Mars fist-bumped Decker. “Thanks. So what else? You think she’s in on whatever this is?”

“She’s hiding something, I just don’t know what. And so is Mitzi Gardiner. And maybe so was Susan Richards, for that matter.”

“Lot of people hiding shit in this town.”

“Nothing new there,” grumbled Decker. “Happens in every town.”

Mars checked his watch. “It’s midnight. How about some sleep? We’re not as young as we used to be, you know.”

“Sure,” said Decker, although sleep was the last thing on his mind.

After Mars went to his room at the Residence Inn, Decker came back down to the parking lot, climbed into his car, and set off.

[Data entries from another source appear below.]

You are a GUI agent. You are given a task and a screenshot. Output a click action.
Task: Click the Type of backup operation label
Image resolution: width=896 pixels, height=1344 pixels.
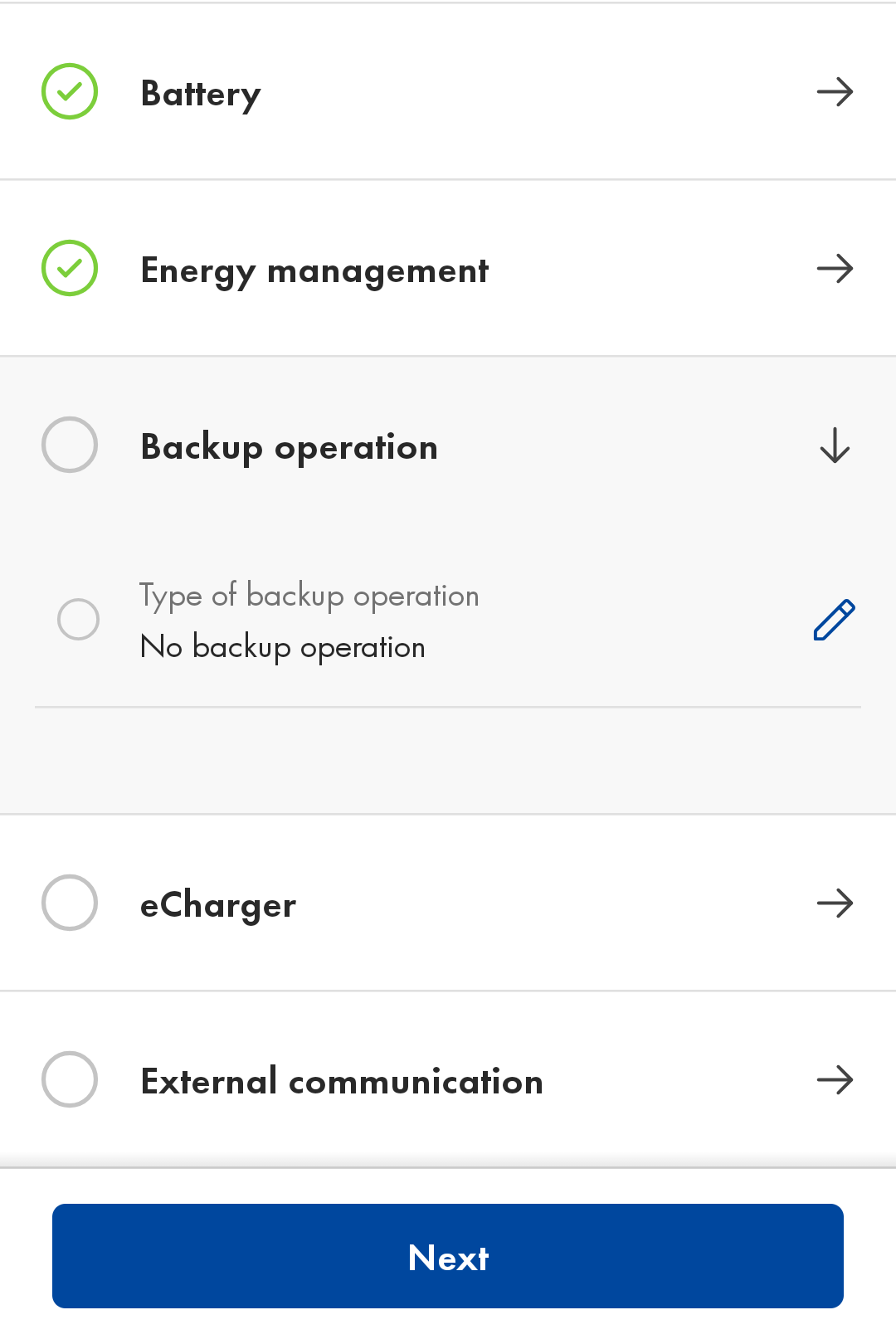[x=309, y=596]
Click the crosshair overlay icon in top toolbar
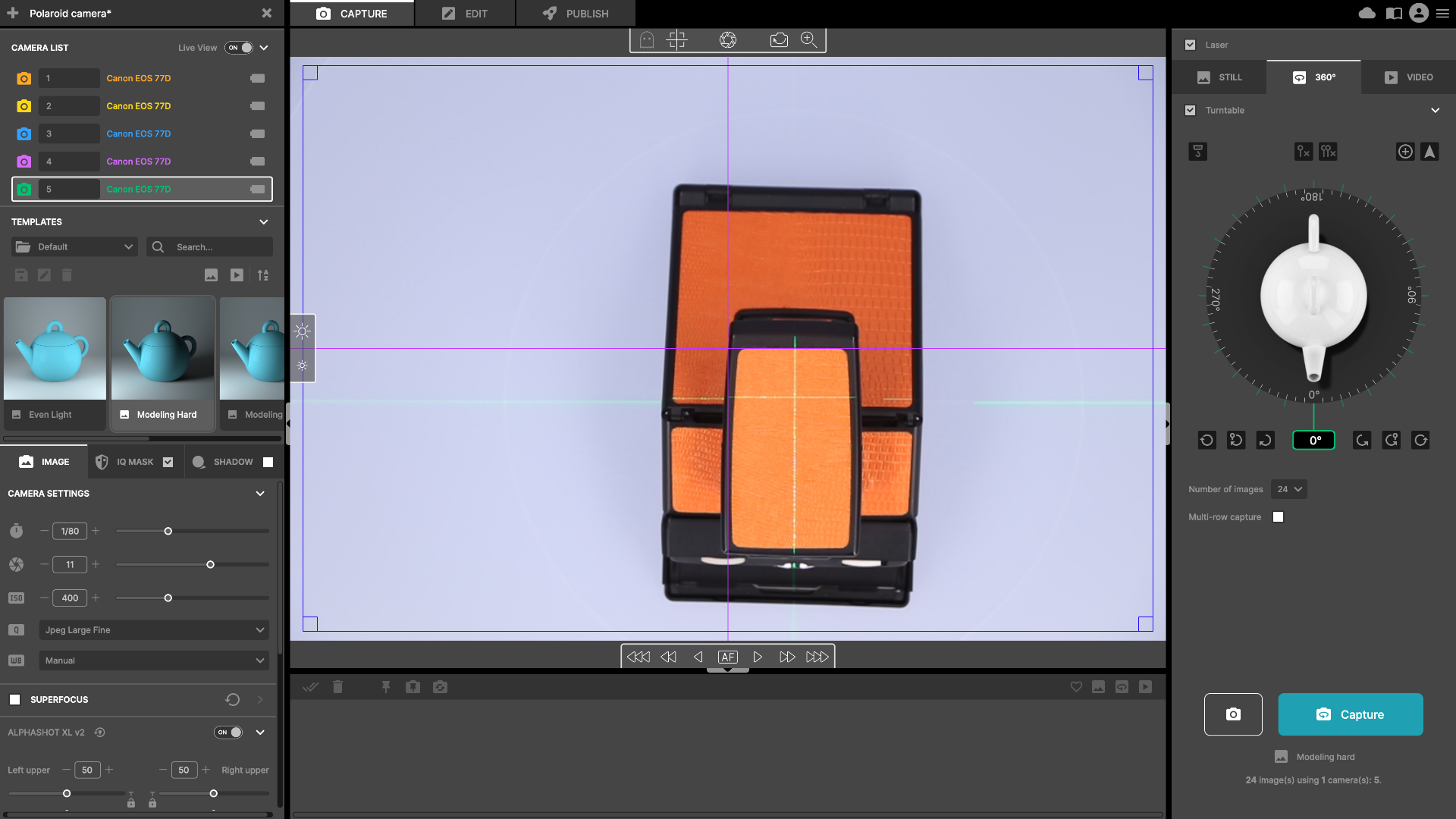The height and width of the screenshot is (819, 1456). (x=676, y=40)
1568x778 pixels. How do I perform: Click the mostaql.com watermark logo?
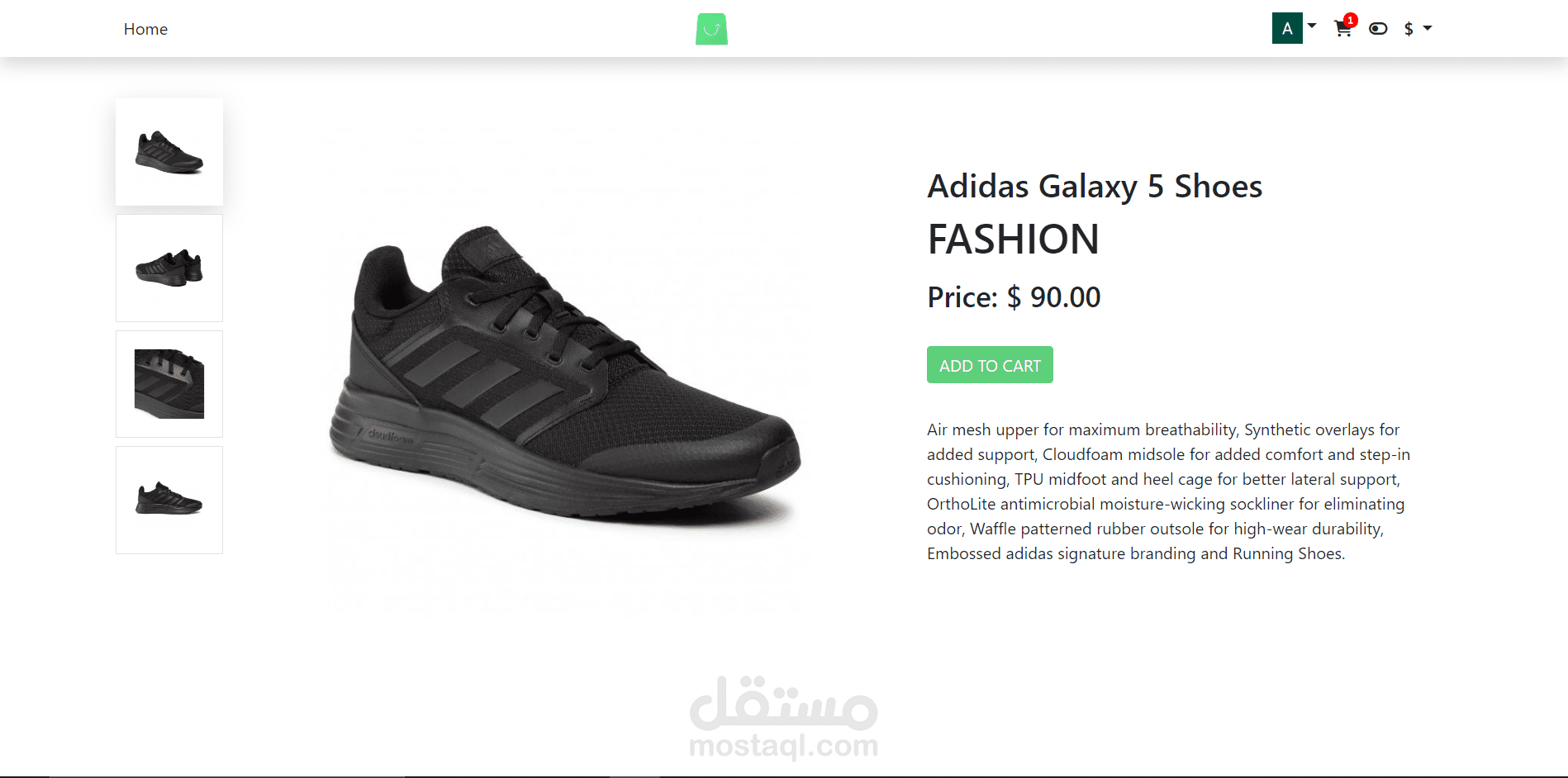point(783,719)
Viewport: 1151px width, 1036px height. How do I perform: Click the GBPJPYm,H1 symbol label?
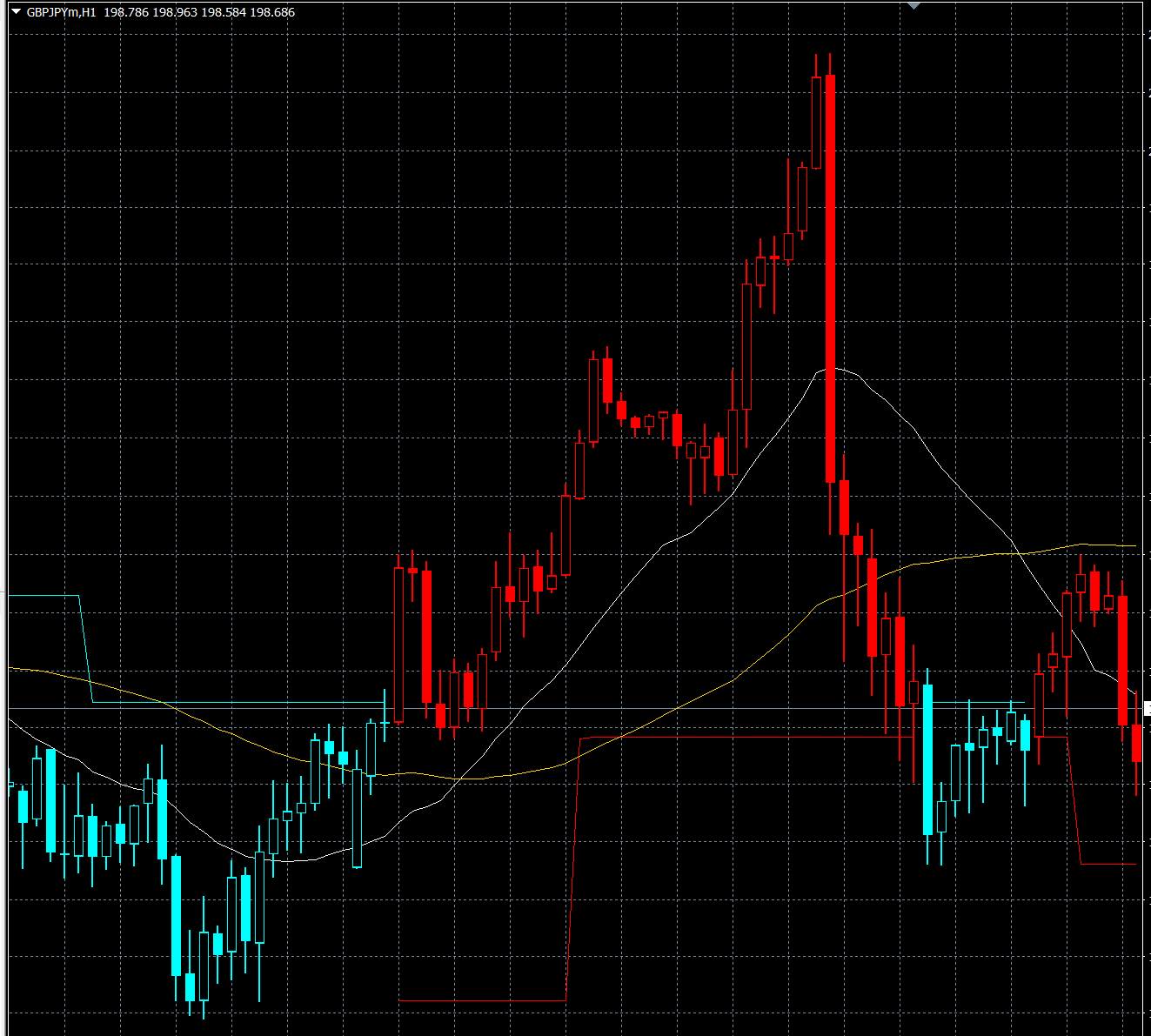coord(61,12)
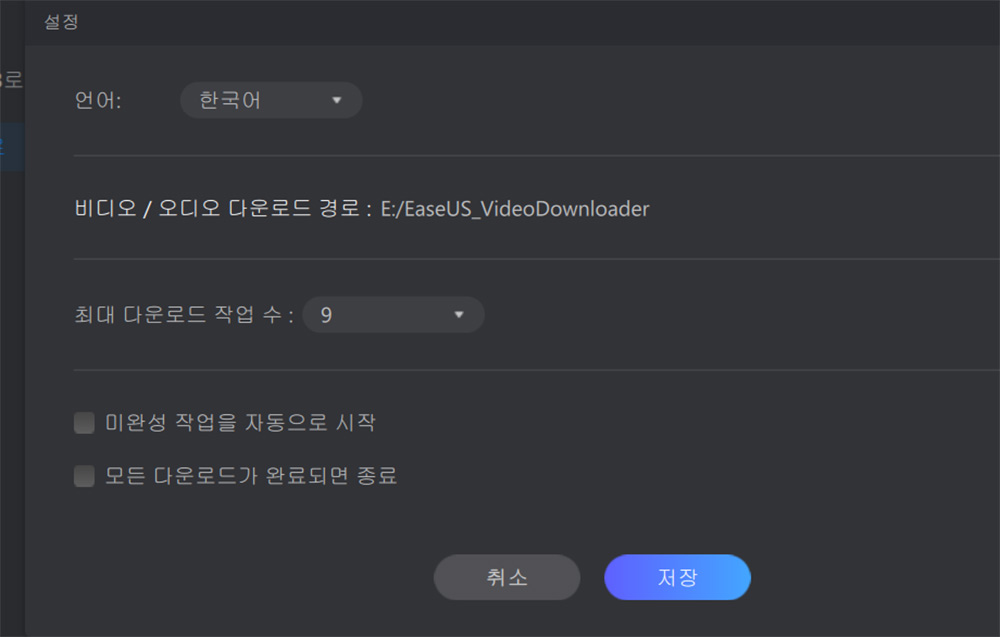Click the number 9 in the task box

click(326, 315)
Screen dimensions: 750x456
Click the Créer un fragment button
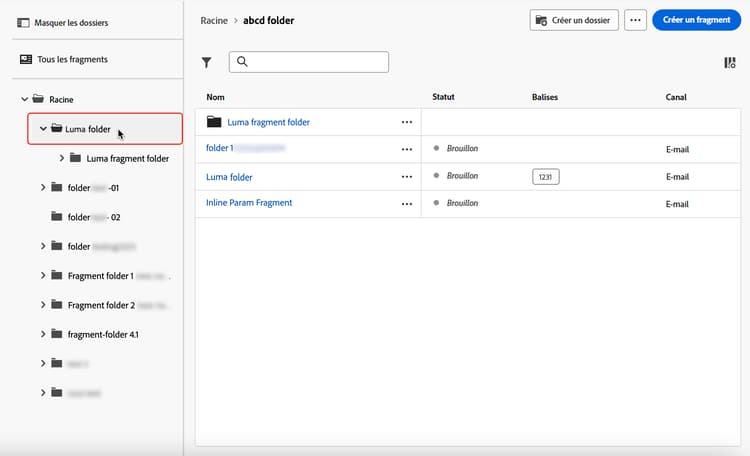[x=703, y=20]
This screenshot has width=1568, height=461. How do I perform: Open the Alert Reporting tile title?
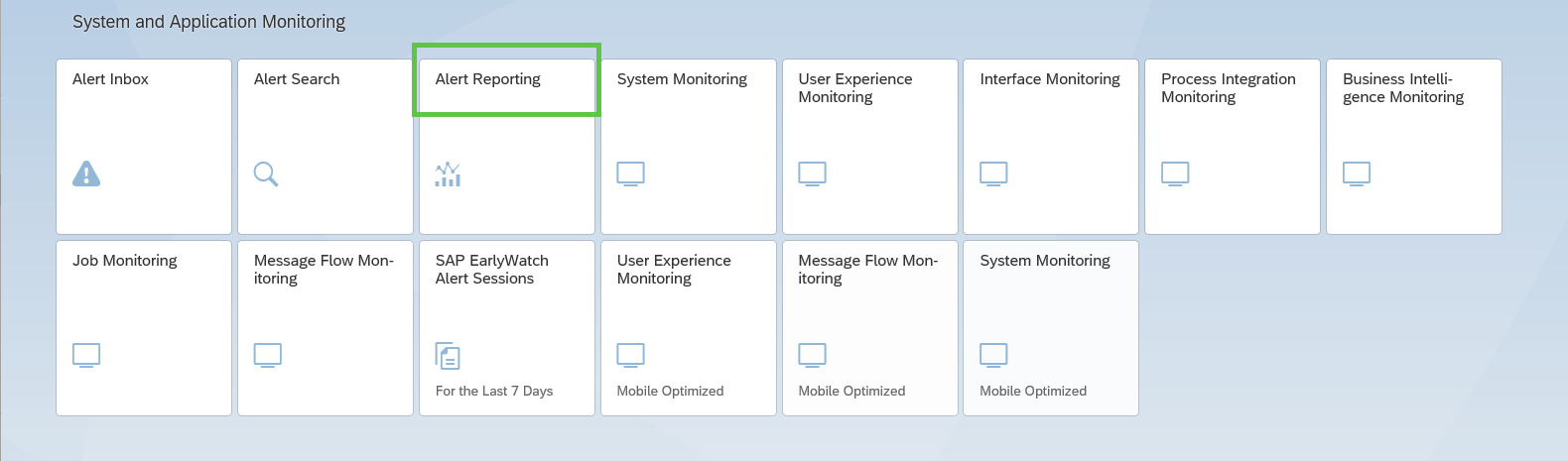(487, 79)
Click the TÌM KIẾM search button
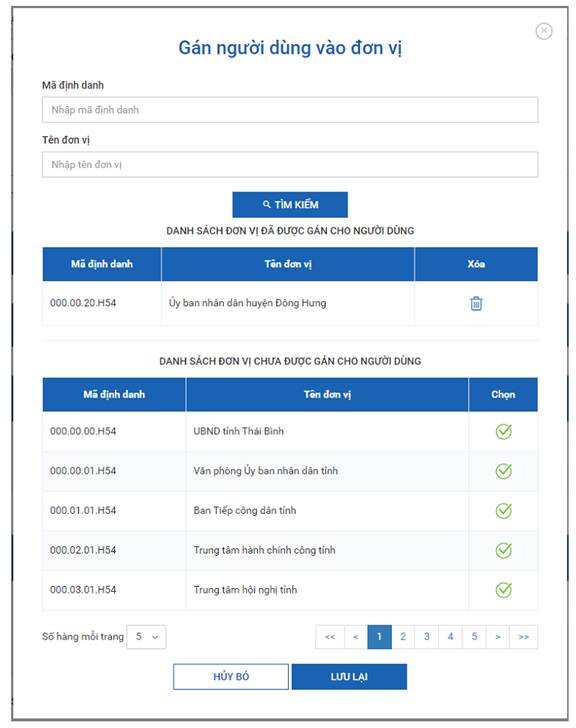The width and height of the screenshot is (576, 728). click(x=290, y=204)
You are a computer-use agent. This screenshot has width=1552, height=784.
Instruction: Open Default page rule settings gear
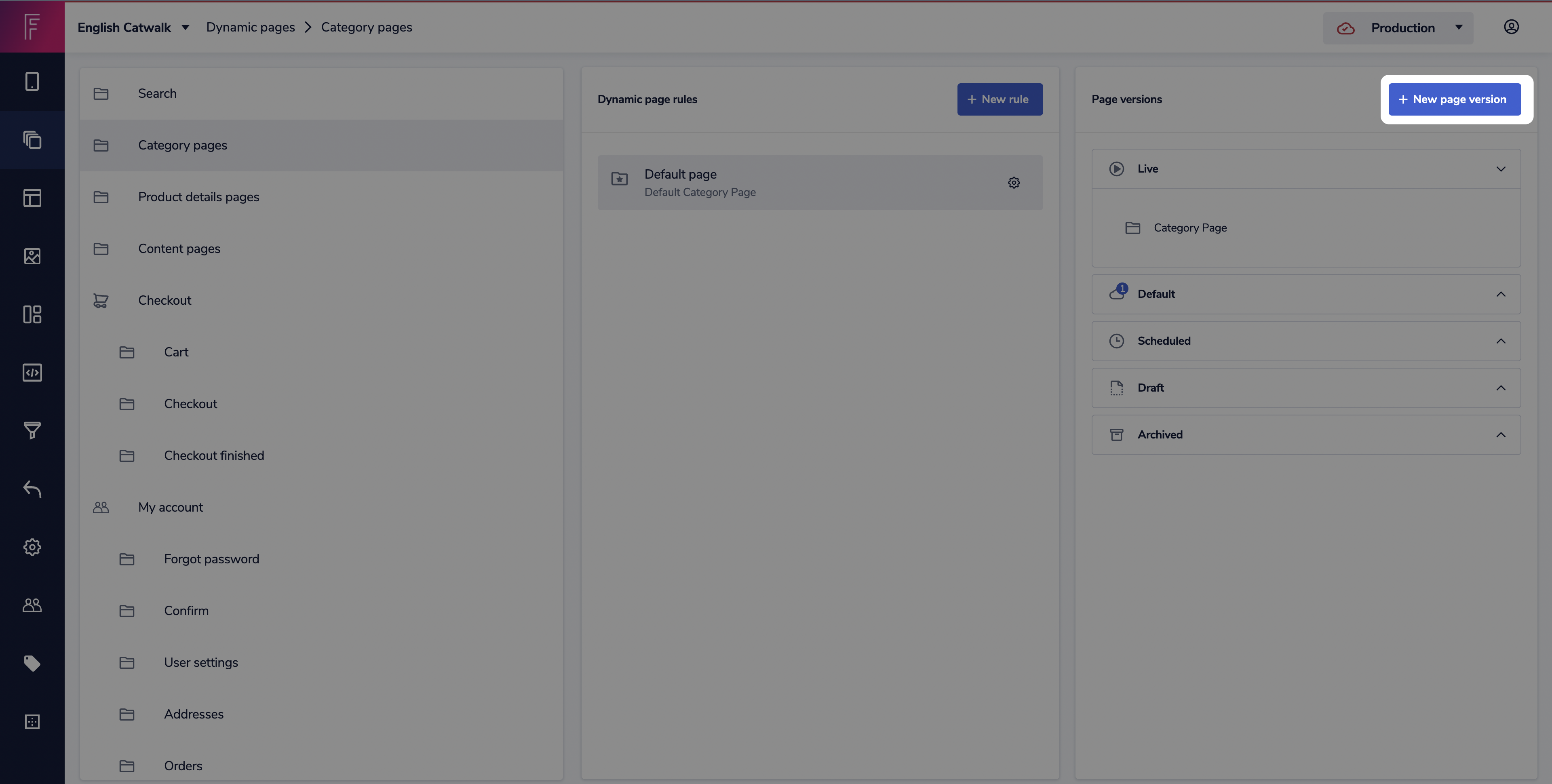point(1014,183)
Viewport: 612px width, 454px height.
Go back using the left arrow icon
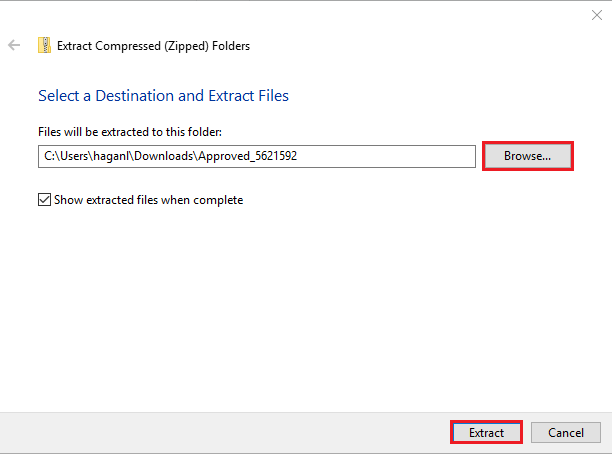pyautogui.click(x=14, y=45)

He drove out of the downtown area and, his mind on autopilot, made his way to the neighborhood and house that he had called home for over a decade.

He pulled to the curb, rolled down the driver’s-side window, and cut his engine and lights. He looked out the window at his old house, which was dark, the only illumination a single streetlight and the moon.

He had no real understanding of why he was here. It was punishing to see the place. Memories flooded back to him as easily as drawing breath. He closed his eyes as the images suddenly careened out of control just like last time; they were coming at him like flocks of hurtling birds or fired bullets. He couldn’t make them stop. He felt his heart flutter, his gut lurch.

The sweat started to pool on his forehead, his skin grew clammy, and his armpits were suddenly soaked with sweat, the sudden stink assailing his nostrils.

His heart was now racing, and he thought he might be having a coronary. But slowly, ever so slowly, as he gripped the steering wheel as though that might allow some semblance of control over what was happening to him, things settled down in his mind. He finally lay back against his seat, exhausted without having moved at all. He hung his head out the window and sucked in the crisp air as the moisture evaporated off his skin.

This is getting old. And so am I.

He waggled his head, spit some stomach bile out the window, and kept taking deep breaths. He remembered when he’d come out of the coma at the hospital after getting crunched on the football field on opening day. A bunch of people he didn’t know were hovering over him, asking him questions. He had IV and monitoring lines running all over him. He felt like Gulliver just awoken as a prisoner of the Lilliputians.

He had come to learn that he had died on the field, twice, only to be resuscitated each time by the team trainer. He’d been hit so hard his helmet had flown off and was lying in the grass far away from his body. The crowd had been cheering the blindside hit until they realized he was not getting up. When the trainer started pounding on his chest, the crowd of seventy thousand people quieted. The network had cut away to another game. It was not good for the NFL brand to show dead football players lying on the turf.

He learned he’d suffered a traumatic brain injury. Later, he discovered his brain had rewired itself around the damaged areas, accessing domains that had never been triggered before. This had left him with the twin conditions of hyperthymesia and synesthesia.

But he didn’t know he had them until later. It wasn’t like an X-ray could reveal this. The first time he had seen a color burst into his head, associated with something as incongruous as a number, Decker had seriously thought he was going insane.

Then, when he was able to recall things he never had been able to before, the doctors had started testing his cognitive abilities. He had looked at sheets of numbers and words and was able to regurgitate them all, because he could see them in his head, just as they had lain on the page. Then off he had gone to a special cognitive institute in Chicago that dealt exclusively with people like him.